Ставя спектакль, я знал, что делаю нечто замечательное, а когда ночью первый раз от начала до конца мы прогнали всю пьесу, понял, что скакнул выше всех возможных для себя планок. Ничего похожего на зазнайство, самодовольство при этом не было: я понимал, что спектакль сделал не я, а Катя, та волшебная, завораживающая, магнетическая энергетика юной женственности, которая от нее исходила и которую я благодарно впитывал в себя, обретая от нее такие силы, каких и не предполагал прежде. Будто бы, подобно Брумелю, я легко оттолкнулся от земли и взял на восемь сантиметров выше доступного человеческому существу. При этом я ни на секунду не забывал, что взятой высоте обязан не какой-то особой талантливости, тренированности мускулов или новоизобретенной технике, а нежной непознаваемой колоссальной силе, исходившей от Кати.
Так, как бы походя, родилась одна из любимых моих работ, пусть срок ее жизни был всего-навсего те десять дней, которые ее играли. Это была одна из самых радостных страниц овладения профессией. Я узнал счастье работать свободно, повинуясь обстоятельствам, хотя при этом и не приспосабливая себя к ним. С тех пор я верю в непростую роль случайности, непреднамеренности – от нее не надо ни бежать, ни прятаться. Пока ты веришь в себя, в свою профессию, знаешь ее – встреча со случайностью вовсе не будет означать, что ты пошел у нее на поводу. Ведь сам-то ты уже внутренне не случаен, у тебя есть вкус, пристрастия, лицо и голос, и, значит, не ты подчиняешь себя ее диктату, но заставляешь ее служить тебе. Ведь нельзя же, скажем, запрограммировать встречу с любимой, знать, нa каком году и в каком месте с ней столкнешься.

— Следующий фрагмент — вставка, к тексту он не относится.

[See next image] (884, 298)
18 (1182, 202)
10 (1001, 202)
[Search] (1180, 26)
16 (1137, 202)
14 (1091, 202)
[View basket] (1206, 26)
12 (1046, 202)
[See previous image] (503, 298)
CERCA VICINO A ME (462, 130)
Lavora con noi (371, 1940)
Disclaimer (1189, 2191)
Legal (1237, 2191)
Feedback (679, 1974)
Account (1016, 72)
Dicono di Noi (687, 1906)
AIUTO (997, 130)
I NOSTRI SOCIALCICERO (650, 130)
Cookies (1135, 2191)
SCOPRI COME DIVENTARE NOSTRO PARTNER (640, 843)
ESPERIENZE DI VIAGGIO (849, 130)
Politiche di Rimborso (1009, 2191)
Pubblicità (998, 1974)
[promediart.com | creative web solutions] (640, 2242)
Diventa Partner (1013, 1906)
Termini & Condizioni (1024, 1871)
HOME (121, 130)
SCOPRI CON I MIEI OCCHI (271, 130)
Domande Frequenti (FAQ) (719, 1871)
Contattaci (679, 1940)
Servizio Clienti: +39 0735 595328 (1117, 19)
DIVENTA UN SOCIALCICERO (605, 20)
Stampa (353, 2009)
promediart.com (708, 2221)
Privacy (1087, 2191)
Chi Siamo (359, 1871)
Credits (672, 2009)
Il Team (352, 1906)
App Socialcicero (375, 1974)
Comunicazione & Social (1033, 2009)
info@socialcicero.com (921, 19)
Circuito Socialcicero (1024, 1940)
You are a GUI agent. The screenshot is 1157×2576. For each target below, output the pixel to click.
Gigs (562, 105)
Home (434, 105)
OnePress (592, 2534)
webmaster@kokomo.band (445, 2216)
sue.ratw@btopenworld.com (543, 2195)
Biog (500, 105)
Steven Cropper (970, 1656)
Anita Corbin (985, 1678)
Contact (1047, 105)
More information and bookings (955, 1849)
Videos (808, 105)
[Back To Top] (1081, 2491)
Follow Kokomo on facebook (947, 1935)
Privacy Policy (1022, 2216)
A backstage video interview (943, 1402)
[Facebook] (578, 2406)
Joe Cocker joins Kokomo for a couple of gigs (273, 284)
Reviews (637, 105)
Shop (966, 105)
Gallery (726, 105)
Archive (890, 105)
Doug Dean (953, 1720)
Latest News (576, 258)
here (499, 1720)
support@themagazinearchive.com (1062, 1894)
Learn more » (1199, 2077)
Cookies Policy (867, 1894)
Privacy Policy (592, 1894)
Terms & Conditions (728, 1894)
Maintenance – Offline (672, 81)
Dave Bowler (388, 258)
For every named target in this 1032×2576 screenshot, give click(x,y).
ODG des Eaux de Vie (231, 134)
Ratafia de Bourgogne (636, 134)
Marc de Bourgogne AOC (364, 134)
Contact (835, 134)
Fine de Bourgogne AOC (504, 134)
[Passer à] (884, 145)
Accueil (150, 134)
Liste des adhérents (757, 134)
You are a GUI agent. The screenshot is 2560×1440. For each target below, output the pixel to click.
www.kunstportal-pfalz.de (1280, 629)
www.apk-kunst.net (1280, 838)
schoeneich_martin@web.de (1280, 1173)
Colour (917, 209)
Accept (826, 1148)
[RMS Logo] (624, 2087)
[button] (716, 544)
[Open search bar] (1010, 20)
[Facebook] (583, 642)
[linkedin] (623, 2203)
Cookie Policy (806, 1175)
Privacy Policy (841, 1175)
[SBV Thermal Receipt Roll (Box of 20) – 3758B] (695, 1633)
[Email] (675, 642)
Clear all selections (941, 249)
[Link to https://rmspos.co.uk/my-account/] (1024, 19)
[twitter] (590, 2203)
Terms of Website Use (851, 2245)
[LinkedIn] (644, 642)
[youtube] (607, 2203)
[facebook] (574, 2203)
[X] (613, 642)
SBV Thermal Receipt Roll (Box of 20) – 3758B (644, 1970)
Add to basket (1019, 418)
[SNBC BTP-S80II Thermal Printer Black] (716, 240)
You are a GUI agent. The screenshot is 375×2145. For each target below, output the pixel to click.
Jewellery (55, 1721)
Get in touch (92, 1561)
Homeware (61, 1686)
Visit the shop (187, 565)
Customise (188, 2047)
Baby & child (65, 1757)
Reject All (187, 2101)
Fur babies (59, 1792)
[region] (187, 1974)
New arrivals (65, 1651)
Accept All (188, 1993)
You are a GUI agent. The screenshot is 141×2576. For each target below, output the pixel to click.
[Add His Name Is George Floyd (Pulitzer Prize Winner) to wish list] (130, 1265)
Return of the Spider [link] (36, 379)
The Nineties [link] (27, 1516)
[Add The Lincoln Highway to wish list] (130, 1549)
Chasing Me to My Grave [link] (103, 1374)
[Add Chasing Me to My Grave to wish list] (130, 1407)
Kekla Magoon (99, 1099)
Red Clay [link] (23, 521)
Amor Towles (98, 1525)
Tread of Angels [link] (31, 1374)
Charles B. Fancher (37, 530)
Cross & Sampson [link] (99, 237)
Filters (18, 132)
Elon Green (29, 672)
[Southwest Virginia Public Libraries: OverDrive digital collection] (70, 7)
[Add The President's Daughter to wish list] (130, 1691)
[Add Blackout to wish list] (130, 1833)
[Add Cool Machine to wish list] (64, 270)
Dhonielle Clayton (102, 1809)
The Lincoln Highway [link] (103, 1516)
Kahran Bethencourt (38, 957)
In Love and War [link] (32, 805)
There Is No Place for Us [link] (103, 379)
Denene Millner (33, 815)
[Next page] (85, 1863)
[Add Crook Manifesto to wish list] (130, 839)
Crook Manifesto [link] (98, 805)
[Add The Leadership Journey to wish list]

Важно только узнать ее, когда встретишь, понять, что это твоя судьба.
Что удивительно, итог спектакля по отношению к себе меня никак не интересовал: режиссерское честолюбие словно напрочь атрофировалось. Меня интересовало лишь, сделал ли я все возможное, чтобы показать всему свету, какое волшебство – Катя. Когда зал аплодировал ей, я чувствовал себя скорее осветителем, чем автором спектакля. Именно осветителем: это я достал хороший прибор, снабдил его яркой лампой и мощной линзой, и от этого света по-новому заиграло бесконечно милое и дорогое мне лицо. Чувство это для режиссера странное, более в жизни оно мне никогда не сопутствовало.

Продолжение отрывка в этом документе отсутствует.